Rob Liefeld’s New Mutants #98 Original Pencils Go Up for Auction
Let’s f*****g go! That’s the rallying cry heard throughout Deadpool & Wolverine, which became the highest-grossing R-rated movie ever just days after its July 26 release. It’s also the perfect reaction to the news that Heritage Auctions is offering for sale the original artwork Rob Liefeld penciled and inked for the cover of New Mutants #98, which introduced Marvel Comics’ Merc With a Mouth.
The asking price: $7.5 million. If it sells, the cover of New Mutants #98 would become the single most valuable piece of original comic book art ever sold.
This marks the first time in nearly two decades that the historic cover has been offered for sale.
Its owner acquired the piece almost two decades ago and has received — and rebuffed — numerous offers ever since. But given the runaway success of Deadpool & Wolverine — already a $600-million-and-counting global smash hit pairing Ryan Reynolds with Hugh Jackman for a bloody, riotous romp through the Marvel Cinematic Universe — its owner approached Heritage about offering it for sale. Says the cover’s owner, “The time is right.”

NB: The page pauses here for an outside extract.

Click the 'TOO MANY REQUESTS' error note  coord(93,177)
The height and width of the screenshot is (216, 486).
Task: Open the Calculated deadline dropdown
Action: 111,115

Deadpool’s debut in New Mutants #98, alongside fan favorite Domino, was nothing short of a lightning strike that ignited fans’ attention and admiration like few characters before him. Marvel Comics once said the mail they received about Deadpool was the largest response to a character in years. In fact, two issues after his debut, Marvel ran the first of many fan letters celebrating his introduction.
With writer Louise Simonson, Liefeld began creating new characters, including Cable, later played in Deadpool 2 by Josh Brolin, and killing off countless others. When Liefeld and writer Fabian Nicieza took over the title for its final few issues, they introduced an army of characters who survived long enough to make the film franchise, including Domino and Shatterstar.
Liefeld was just 23 when he took over New Mutants, and it came at just the right time: As he’s explained, his father was in the midst of a 20-year battle with cancer (which Liefeld says informed Deadpool’s backstory), and his parents were “broke.”
Liefeld rewarded readers with one hell of a Christmas gift when New Mutants #98 hit newsstands in December 1990. Deadpool shows up toward the book’s end to kill Cable at the behest of someone named Mr. Tolliver — who, it later turned out, was a mutant from the future (and Cable’s estranged son) masquerading as an illegal arms merchant. Deadpool was almost fully formed when he fired his first gun: He was a brash, quippy, seemingly indestructible killing machine.
Less than a year after his debut, Deadpool appeared on the cover of Liefeld and Nicieza’s X-Force #2 — and, soon after that, as an action figure, a video-game character and the star of his own titles ever since. Though Reynolds made his debut as Deadpool in 2009’s X-Men Origins: Wolverine – in which the Merc’s mouth was inexplicably sewn shut — the actor and character have been inseparable since 2016’s long-awaited Deadpool, which spawned a global franchise that has now eclipsed the $2-billion mark.